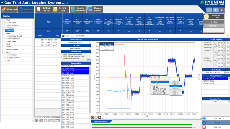Browse the default path folder icon
This screenshot has width=230, height=129.
click(89, 60)

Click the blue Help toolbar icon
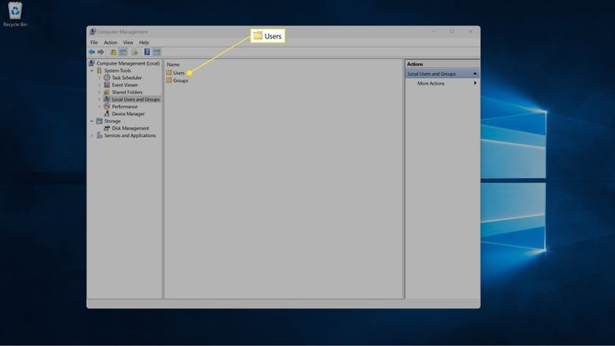tap(147, 52)
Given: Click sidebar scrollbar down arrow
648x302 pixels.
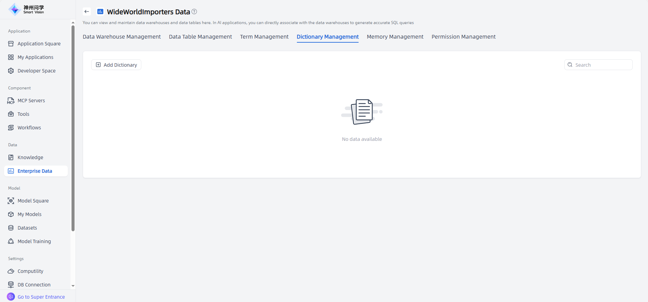Looking at the screenshot, I should click(73, 286).
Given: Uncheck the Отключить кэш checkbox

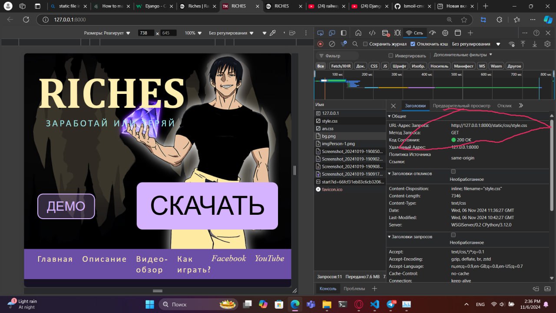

● ● ●

Exercise directions: Rewrite all the material above as a Markdown table with the columns "Row" and "Line", one row per line with its row number, skipping blank lines and leaving the pictures out.

Solution for this problem:
| Row | Line |
|---|---|
| 1 | Browse the default path folder icon |
| 2 | This screenshot has width=230, height=129. |
| 3 | click(89, 60) |
| 4 | Click the blue Help toolbar icon |
| 5 | tap(147, 52) |
| 6 | Given: Click sidebar scrollbar down arrow |
| 7 | 648x302 pixels. |
| 8 | Looking at the screenshot, I should click(73, 286). |
| 9 | Given: Uncheck the Отключить кэш checkbox |